# [PROBLEM DESCRIPTION]
For this exercise, reproduce the entries below exactly, but only from the line containing "Image resolution: width=980" through the line containing "is (479, 674).", both included.
__________________________________________________
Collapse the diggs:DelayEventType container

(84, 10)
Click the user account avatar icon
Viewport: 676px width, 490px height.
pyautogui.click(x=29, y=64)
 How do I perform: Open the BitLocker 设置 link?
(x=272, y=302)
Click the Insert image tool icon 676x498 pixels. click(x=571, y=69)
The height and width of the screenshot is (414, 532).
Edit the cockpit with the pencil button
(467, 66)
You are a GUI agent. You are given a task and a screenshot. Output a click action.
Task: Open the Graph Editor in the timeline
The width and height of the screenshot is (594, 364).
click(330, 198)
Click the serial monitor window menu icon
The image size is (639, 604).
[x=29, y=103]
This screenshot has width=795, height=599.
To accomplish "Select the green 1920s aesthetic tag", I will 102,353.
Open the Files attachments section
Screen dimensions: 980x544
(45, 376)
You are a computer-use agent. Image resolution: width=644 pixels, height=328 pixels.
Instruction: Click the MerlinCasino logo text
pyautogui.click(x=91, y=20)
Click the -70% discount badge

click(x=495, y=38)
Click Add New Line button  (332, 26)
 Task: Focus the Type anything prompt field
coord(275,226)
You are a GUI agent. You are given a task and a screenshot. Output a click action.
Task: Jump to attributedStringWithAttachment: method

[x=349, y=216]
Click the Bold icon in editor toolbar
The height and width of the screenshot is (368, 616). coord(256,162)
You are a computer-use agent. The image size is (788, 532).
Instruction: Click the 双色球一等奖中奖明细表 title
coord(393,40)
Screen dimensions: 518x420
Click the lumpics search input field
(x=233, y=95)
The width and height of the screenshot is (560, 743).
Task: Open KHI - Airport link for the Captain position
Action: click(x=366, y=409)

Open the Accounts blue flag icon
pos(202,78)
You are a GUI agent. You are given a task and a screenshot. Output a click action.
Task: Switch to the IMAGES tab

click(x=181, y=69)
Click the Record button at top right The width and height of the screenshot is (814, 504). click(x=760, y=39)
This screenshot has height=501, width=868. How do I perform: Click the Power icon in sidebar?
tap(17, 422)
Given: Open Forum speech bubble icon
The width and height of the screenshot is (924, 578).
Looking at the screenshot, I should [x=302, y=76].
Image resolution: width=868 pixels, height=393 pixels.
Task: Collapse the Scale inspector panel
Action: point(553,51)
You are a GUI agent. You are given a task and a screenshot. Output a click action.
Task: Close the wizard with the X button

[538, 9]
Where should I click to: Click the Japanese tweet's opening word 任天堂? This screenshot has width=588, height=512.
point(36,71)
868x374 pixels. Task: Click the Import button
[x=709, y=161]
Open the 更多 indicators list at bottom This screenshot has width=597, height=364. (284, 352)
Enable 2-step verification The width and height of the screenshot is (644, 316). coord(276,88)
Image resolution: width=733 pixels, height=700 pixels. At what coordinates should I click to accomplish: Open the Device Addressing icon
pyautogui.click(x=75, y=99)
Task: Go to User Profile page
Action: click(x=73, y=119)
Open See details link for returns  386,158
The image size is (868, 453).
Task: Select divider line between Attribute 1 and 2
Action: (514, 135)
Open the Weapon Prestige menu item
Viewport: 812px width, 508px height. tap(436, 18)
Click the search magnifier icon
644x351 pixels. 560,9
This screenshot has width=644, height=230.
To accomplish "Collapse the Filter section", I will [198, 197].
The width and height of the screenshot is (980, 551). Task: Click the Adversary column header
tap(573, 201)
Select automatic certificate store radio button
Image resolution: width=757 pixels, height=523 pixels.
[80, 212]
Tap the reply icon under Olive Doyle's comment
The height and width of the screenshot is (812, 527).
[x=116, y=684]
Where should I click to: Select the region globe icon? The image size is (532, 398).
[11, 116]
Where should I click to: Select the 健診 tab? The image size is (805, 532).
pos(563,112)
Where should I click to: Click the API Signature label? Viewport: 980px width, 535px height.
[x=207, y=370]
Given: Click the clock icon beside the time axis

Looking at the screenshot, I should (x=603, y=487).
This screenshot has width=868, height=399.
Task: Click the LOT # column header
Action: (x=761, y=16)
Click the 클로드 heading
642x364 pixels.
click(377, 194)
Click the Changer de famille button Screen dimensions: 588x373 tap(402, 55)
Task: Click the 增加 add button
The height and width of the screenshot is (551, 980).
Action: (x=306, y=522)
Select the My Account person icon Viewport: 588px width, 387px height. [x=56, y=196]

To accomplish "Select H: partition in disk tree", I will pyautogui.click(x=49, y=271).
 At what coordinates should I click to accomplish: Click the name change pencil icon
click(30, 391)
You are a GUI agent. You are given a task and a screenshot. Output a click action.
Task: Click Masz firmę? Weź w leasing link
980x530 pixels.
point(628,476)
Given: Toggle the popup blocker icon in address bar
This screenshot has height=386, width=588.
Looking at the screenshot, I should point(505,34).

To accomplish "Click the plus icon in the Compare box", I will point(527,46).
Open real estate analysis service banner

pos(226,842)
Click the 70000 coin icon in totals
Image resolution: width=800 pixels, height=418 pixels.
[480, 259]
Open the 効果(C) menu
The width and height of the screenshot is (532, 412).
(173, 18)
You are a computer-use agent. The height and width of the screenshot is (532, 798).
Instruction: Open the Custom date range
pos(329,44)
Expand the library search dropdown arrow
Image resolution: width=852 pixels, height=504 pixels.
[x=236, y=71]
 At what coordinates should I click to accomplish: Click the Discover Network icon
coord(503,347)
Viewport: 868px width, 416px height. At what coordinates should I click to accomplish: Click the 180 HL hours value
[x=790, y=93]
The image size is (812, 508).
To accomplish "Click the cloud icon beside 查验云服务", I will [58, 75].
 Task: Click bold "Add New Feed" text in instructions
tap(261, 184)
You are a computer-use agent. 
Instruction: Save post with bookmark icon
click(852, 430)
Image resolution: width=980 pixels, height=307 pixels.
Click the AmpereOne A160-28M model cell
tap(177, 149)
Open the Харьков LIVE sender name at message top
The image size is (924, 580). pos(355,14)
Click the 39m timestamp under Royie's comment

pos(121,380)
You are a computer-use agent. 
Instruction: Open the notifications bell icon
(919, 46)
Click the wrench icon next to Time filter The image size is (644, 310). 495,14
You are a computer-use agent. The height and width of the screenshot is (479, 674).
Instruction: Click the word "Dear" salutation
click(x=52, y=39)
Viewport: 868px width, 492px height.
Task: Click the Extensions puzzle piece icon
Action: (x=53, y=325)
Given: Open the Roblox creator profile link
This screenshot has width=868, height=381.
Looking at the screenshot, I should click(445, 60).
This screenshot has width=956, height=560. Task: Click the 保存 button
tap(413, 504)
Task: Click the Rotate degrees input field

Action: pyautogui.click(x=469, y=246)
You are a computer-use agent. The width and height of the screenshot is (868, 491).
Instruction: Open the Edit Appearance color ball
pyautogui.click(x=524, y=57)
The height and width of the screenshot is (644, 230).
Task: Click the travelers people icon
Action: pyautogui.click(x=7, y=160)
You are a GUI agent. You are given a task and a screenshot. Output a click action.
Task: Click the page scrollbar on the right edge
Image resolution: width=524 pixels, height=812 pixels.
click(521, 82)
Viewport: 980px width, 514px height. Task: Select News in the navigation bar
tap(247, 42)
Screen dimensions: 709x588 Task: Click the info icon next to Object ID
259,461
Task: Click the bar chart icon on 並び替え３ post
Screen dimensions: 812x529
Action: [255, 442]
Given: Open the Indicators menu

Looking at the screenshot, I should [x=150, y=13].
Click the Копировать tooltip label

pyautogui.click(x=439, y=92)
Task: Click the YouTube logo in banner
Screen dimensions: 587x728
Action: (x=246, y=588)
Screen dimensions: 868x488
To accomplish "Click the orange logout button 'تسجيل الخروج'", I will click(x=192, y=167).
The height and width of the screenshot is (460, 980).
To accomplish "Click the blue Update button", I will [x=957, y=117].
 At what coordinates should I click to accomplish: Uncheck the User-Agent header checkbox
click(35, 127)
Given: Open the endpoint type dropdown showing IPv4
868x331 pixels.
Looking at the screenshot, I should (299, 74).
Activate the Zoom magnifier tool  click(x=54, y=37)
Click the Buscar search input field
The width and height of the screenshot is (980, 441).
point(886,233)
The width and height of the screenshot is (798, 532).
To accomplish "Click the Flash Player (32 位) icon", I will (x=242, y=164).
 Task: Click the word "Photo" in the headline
__________________________________________________
# [OUTPUT]
Image resolution: width=980 pixels, height=307 pixels.
Click the AmpereOne A160-28M model cell
tap(177, 149)
Open the Харьков LIVE sender name at message top
The image size is (924, 580). pos(355,14)
Click the 39m timestamp under Royie's comment

pos(121,380)
You are a computer-use agent. 
Instruction: Open the notifications bell icon
(919, 46)
Click the wrench icon next to Time filter The image size is (644, 310). 495,14
You are a computer-use agent. The height and width of the screenshot is (479, 674).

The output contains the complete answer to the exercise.